--- Start of Provided passage ---

Mahout: adjusted cosine similarity for item based

2019-04-02 07:48发布

问题:

For an assignment I'm supposed to test different types of recommenders, which I have to implement first. I've been looking around for a good library to do that (I had thought about Weka at first) and stumbled upon Mahout.

I must therefore put forward that: a) I'm completely new to Mahout b) I do not have a strong background in recommenders nor their algorithms (otherwise I wouldn't be doing this class...) and c) sorry but I'm far from being the best developper in the world ==> I'd appreciate if you could use layman terms (as far as possible...) :)

I've been following some tutorials (e.g. this, as well as part2) and got some preliminary results on item-based and user-based recommenders.

However, I'm not very happy with the item-based prediction. So far, I've only found similarity functions that do not take into consideration the users' rating-biases. I was wondering if there is something like adjusted cosine similarity. Any hints?

回答1:

Here is a sample of the AdjustedCosineSimilarity I created. You must remember that this will be slower than PearsonCorrelationSimilarity because of the sqrt computations, but will produce better results. At least for my dataset results were much better. But you should make a trade off, quality/performance, and depending of your needs you should use the implementation you want.

/**
 * Custom implementation of {@link AdjustedCosineSimilarity}
 * 
 * @author dmilchevski
 *
 */
public class AdjustedCosineSimilarity extends AbstractSimilarity {

  /**
   * Creates new {@link AdjustedCosineSimilarity}
   * 
   * @param dataModel
   * @throws TasteException
   */
    public AdjustedCosineSimilarity(DataModel dataModel)
            throws TasteException {
        this(dataModel, Weighting.UNWEIGHTED);
    }

    /**
     * Creates new {@link AdjustedCosineSimilarity}
     * 
     * @param dataModel
     * @param weighting
     * @throws TasteException
     */
    public AdjustedCosineSimilarity(DataModel dataModel, Weighting weighting)
            throws TasteException {
        super(dataModel, weighting, true);
        Preconditions.checkArgument(dataModel.hasPreferenceValues(),
                "DataModel doesn't have preference values");
    }

    /**
     * Compute the result
     */
    @Override
    double computeResult(int n, double sumXY, double sumX2, double sumY2, double sumXYdiff2) {
        if (n == 0) {
            return Double.NaN;
        }
        // Note that sum of X and sum of Y don't appear here since they are
        // assumed to be 0;
        // the data is assumed to be centered.

--- End of Provided passage ---

Please carry the Mahout adjusted cosine similarity thread forward from its last line.

--- Start of Entries provided ---

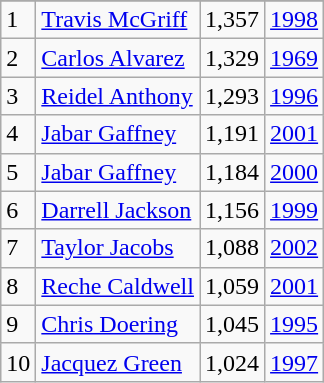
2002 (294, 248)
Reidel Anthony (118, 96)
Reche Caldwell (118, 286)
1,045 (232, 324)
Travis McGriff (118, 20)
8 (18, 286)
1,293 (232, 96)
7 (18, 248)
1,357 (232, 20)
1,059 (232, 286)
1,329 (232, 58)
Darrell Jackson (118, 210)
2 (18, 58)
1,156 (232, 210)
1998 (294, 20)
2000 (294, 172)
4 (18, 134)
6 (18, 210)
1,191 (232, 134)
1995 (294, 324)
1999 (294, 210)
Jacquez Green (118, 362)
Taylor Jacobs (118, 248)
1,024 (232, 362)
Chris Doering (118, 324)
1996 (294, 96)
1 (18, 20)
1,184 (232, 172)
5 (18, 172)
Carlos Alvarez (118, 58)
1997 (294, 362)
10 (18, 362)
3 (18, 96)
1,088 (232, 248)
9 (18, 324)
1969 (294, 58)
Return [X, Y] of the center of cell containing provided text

--- End of Entries provided ---

[Exercise output]
        double denominator = Math.sqrt(sumX2) * Math.sqrt(sumY2);
        if (denominator == 0.0) {
            // One or both parties has -all- the same ratings;
            // can't really say much similarity under this measure
            return Double.NaN;
        }
        return sumXY / denominator;
    }

    /**
     * Gets the average preference
     * @param prefs
     * @return
     */
    private double averagePreference(PreferenceArray prefs){
        double sum = 0.0;
        int n = prefs.length();
        for(int i=0; i<n; i++){
            sum+=prefs.getValue(i);
        }
        if(n>0){
            return sum/n;
        }
        return 0.0d;
    }

    /**
     * Compute the item similarity between two items
     */
    @Override
    public double itemSimilarity(long itemID1, long itemID2) throws TasteException {
        DataModel dataModel = getDataModel();
        PreferenceArray xPrefs = dataModel.getPreferencesForItem(itemID1);
        PreferenceArray yPrefs = dataModel.getPreferencesForItem(itemID2);
        int xLength = xPrefs.length();
        int yLength = yPrefs.length();

        if (xLength == 0 || yLength == 0) {
            return Double.NaN;
        }

        long xIndex = xPrefs.getUserID(0);
        long yIndex = yPrefs.getUserID(0);
        int xPrefIndex = 0;
        int yPrefIndex = 0;

        double sumX = 0.0;
        double sumX2 = 0.0;
        double sumY = 0.0;
        double sumY2 = 0.0;
        double sumXY = 0.0;
        double sumXYdiff2 = 0.0;
        int count = 0;

        // No, pref inferrers and transforms don't appy here. I think.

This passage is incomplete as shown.